Saved data entries

-.-.-

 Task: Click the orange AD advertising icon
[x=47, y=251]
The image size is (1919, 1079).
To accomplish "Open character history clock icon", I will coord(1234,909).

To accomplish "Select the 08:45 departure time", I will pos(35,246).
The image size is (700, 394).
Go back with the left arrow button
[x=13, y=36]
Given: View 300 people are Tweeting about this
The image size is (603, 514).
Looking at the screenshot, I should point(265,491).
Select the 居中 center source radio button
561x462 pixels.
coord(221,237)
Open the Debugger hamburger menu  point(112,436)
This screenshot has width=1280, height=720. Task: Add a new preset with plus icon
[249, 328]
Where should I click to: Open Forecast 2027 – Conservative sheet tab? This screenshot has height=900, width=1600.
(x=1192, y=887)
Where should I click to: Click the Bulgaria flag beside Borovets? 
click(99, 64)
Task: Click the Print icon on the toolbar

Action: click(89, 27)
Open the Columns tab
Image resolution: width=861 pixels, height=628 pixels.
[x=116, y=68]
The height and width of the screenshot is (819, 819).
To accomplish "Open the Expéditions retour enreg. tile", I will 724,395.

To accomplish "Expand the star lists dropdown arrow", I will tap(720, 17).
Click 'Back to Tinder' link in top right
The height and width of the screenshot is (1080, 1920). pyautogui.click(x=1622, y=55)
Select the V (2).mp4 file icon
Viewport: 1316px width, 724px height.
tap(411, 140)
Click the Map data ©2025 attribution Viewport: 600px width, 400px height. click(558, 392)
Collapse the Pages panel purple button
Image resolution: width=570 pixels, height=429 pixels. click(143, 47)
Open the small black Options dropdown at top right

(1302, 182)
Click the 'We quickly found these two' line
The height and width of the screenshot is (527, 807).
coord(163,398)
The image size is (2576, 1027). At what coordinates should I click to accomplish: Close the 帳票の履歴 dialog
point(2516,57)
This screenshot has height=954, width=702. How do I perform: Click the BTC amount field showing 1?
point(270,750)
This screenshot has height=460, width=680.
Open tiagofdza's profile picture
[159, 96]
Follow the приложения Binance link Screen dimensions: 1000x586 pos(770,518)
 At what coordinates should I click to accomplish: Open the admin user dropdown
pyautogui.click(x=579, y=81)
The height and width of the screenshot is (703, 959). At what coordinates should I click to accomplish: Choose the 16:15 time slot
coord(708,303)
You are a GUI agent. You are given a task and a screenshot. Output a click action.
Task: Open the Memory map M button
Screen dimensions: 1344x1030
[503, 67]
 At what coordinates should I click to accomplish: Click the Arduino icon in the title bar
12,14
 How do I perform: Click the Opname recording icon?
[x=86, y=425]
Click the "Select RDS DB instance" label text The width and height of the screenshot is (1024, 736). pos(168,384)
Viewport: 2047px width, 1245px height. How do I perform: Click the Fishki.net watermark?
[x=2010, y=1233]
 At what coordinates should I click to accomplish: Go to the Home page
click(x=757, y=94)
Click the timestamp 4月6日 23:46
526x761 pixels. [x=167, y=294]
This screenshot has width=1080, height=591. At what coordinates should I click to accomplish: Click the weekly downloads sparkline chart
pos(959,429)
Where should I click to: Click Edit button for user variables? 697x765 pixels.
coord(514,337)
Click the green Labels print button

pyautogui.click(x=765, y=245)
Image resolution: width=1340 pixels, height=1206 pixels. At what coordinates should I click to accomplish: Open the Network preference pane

-.-.-

- EXERCISE DESCRIPTION -
In how many lines of the entries does "will" appear? Reply with only the number.

- SOLVED PROBLEM -
4